Eu tinha apertado o botão para ligar o computador e começar o dia de trabalho, quando recebi uma ligação: reunião geral, convocada pelo diretor.

Logo pela manhã? Assim de supetão? Boa coisa não devia ser.

Ao entrarmos todos na sala de reunião, teve início uma bronca monumental. Um gestor raivoso esbravejava para toda a equipe o quanto éramos (todos num mesmo balaio) irresponsáveis. Que aquele tipo de irresponsabilidade não seria mais tolerado. Que havia acontecido algo muito grave e que o ocorrido era fruto da desídia da equipe. Cerca de trinta minutos de sermão mais tarde, a bronca coletiva foi encerrada com as seguintes palavras: “A partir de hoje está estabelecida a política do erro zero aqui na diretoria. Todos os gestores têm a obrigação de coibir toda e qualquer falha”.

Isso mesmo, o erro havia sido abolido por decreto!

Durante aquela longa meia hora, eu podia imaginar o nível de pressão ao qual o diretor fora submetido para ter uma reação como a que estávamos testemunhando, mas não conseguia parar de pensar que aquela reunião estava matando a iniciativa e a inovação. Já vivíamos a realidade de uma empresa hierárquica, na qual os espaços de autonomia e inovação eram restritos e os caminhos para a mudança tortuosos. As palavras finais do gestor eram quase uma pá de cal nas iniciativas dos poucos corajosos que tentavam inovar em um ambiente hostil como o nosso.

Com aquelas palavras, a cultura do fazer o mínimo e não se expor ganhara um reforço definitivo.

A conclusão: erro zero = atitude zero.

Repito, entendo o nível de responsabilidade envolvido nos projetos de uma empresa de grande porte e capital aberto. O que não entendo é um gestor achar que esbravejar sobre ninguém errar vai resultar em algum benefício concreto. Penso também que ter como único recurso a utilização do poder formal de um cargo para exigir seja lá o que for, sem construir estratégias adequadas e fornecer as condições necessárias para ir do ponto “a” ao “b”, sempre escancara a ausência de competências mínimas de liderança.

Tratar a todos como adultos responsáveis, e não como crianças que precisam ser constantemente supervisionadas, e estar ao lado da equipe na construção das estratégias para alcançar os objetivos tende a ser um caminho mais sensato.

A empresa também deve dispor de mecanismos institucionais para fazer com que o erro responsável não se transforme em uma catástrofe.
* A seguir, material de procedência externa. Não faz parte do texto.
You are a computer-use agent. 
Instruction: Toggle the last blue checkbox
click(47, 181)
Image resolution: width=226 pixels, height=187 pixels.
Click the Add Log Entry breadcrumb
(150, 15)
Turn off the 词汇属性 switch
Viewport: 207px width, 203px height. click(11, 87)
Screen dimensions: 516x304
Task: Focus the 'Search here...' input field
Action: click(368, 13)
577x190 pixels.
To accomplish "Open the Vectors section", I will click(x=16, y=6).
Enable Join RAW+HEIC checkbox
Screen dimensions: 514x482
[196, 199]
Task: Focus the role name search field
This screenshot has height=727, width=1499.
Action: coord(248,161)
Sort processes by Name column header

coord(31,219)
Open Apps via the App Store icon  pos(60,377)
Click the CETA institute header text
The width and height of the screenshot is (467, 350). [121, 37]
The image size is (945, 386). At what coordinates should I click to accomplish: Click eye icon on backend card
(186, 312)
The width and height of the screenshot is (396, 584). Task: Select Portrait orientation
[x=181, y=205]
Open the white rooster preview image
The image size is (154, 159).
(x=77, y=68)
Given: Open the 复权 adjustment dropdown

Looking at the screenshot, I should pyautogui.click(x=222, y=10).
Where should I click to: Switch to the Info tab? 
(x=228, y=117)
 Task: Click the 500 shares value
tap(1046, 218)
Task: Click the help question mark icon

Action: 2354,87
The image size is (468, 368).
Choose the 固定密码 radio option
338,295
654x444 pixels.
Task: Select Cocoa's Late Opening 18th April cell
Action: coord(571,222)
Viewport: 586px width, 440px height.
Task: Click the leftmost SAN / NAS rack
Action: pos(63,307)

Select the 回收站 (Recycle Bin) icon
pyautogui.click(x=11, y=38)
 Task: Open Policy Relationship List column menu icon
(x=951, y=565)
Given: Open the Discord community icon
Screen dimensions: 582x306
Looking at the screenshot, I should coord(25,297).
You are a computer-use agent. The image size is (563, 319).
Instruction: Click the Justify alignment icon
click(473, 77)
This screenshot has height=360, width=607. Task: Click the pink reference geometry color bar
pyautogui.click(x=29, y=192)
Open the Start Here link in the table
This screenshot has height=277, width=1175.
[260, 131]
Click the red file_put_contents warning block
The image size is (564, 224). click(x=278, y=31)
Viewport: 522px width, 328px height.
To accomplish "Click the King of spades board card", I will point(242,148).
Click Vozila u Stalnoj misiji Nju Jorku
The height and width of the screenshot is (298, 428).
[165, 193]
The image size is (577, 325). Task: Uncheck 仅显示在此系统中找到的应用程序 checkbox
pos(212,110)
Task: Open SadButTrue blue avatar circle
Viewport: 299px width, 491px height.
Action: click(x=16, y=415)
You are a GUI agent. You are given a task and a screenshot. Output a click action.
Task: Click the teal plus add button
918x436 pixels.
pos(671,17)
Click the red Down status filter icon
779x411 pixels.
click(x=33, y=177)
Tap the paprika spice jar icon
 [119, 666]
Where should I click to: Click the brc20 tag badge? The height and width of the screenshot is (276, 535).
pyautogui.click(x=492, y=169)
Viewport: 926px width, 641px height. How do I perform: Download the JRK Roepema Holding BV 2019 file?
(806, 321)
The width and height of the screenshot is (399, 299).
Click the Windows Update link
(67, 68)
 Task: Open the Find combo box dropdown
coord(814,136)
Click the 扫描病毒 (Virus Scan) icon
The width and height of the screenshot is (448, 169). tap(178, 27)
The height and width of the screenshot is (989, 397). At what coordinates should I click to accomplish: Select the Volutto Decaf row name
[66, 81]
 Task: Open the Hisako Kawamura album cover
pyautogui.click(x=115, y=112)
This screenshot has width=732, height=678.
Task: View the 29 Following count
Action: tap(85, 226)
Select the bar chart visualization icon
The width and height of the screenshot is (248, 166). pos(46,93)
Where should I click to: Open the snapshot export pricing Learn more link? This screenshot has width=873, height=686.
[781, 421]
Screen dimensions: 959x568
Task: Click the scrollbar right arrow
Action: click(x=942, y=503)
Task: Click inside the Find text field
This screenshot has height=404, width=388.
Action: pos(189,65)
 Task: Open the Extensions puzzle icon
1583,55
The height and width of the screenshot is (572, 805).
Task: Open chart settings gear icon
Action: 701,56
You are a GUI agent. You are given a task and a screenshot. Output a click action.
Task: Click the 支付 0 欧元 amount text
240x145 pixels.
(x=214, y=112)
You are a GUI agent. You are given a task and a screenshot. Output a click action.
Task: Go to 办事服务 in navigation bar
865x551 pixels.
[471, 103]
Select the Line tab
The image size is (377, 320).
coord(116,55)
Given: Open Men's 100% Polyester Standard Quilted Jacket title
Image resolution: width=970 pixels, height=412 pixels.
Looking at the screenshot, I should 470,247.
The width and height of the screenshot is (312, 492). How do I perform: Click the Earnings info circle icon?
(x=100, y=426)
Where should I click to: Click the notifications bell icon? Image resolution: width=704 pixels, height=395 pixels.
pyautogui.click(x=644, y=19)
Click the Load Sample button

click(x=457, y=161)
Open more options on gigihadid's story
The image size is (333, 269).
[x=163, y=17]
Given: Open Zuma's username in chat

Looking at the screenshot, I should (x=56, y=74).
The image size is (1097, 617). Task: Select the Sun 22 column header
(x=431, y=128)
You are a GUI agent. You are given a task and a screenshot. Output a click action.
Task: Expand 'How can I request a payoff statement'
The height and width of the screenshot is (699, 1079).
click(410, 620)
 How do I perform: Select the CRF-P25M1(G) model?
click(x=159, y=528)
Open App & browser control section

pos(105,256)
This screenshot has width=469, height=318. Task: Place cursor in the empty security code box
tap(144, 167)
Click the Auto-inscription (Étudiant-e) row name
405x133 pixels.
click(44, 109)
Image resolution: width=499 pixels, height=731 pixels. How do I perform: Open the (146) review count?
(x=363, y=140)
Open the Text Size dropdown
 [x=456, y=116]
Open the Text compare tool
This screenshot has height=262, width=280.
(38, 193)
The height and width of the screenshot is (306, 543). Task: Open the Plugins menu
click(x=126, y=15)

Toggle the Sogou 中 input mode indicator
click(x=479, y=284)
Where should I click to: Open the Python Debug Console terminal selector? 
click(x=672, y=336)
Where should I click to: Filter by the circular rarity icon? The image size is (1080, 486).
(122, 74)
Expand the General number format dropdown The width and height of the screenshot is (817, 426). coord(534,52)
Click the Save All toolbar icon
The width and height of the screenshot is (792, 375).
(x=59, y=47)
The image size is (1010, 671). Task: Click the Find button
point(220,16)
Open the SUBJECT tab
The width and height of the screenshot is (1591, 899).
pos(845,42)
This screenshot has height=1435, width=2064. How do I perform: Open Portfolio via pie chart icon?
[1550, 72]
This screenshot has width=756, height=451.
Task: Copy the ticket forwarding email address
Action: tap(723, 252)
Os ciclos curtos de execução e a iteração constante das metodologias ágeis são excelentes aliados. São o fail fastlearn faster na prática. O contato direto do funcionário com o cliente final do seu trabalho também, pois gera maior senso de autorresponsabilidade e, de quebra, diminui o “telefone sem fio” na comunicação.

O mais surreal de tudo é que os anos passaram e eu nunca soube o que de fato acontecera. Qual fora o fato grave que originou a tal política do erro zero (tão fantasiosa quanto inexequível).

O saldo daquele dia foi um balde de água fria em qualquer iniciativa inovadora e nenhum aprendizado com a situação.

Um dos maiores paradoxos do universo corporativo ao tentar se adequar à realidade pós-digital é: precisamos inovar, precisamos atualizar o mindset (a palavra mais desgastada por uso fora de contexto dos tempos atuais), precisamos da transformação digital, mas precisamos fazer isso sem cometer erros nem atrapalhar os poderes e o status quo vigente.

Fica difícil.

Não há inovação sem desconforto. Não há atitude sem erro.